Kevin Williamson est de retour au scénario après son absence sur le troisième volet, et cela se voit immédiatement. Scream 4 fonctionne nettement mieux que son prédécesseur et cherche à creuser encore davantage son univers méta, notamment à travers la franchise Stab, véritable pastiche de Scream. De ce point de vue, tout est toujours très bien maîtrisé.
Le film tente également de s’inscrire dans l’air de son temps, en abordant les débuts de la culture du streaming et de la célébrité instantanée. Neve Campbell revient sur le devant de la scène et est présente tout au long du film, contrairement au troisième opus, un choix qui n’était selon moi ni fondamentalement justifié ni réellement intéressant.
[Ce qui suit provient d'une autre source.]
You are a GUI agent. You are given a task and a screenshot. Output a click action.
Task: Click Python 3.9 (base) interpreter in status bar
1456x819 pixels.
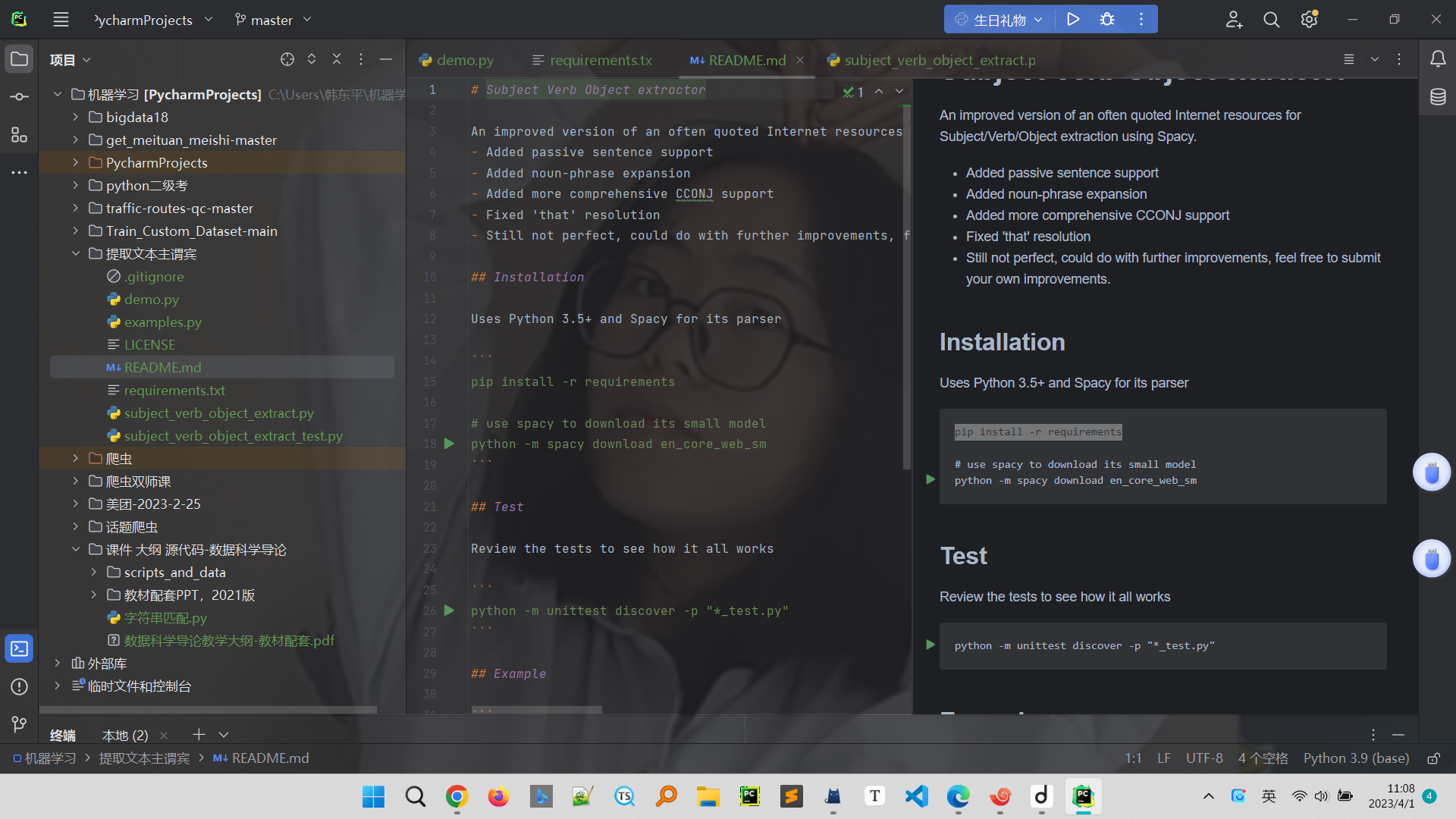point(1356,758)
Dans ce quatrième volet, les gags méta se poursuivent, toujours parfaitement calibrés. On s’y perd parfois, mais on finit toujours par s’y retrouver, tant le sujet est remarquablement maîtrisé par Kevin Williamson. La réalisation de Wes Craven est, comme toujours, irréprochable, il n’y a rien à redire de ce côté là. Le reveal fonctionne très bien, impossible à voir venir, et le film assume jusqu’au bout le triomphe initial du méchant.
Ce que l’on aime globalement dans cette saga, c’est cette dimension disruptive, parfaitement maîtrisée, et qui reste toujours un véritable plaisir à découvrir ou redécouvrir. Les quatre premiers Scream forment une saga parfaitement calibrée pour se faire des Stabathon… ou plutôt des Screamathon.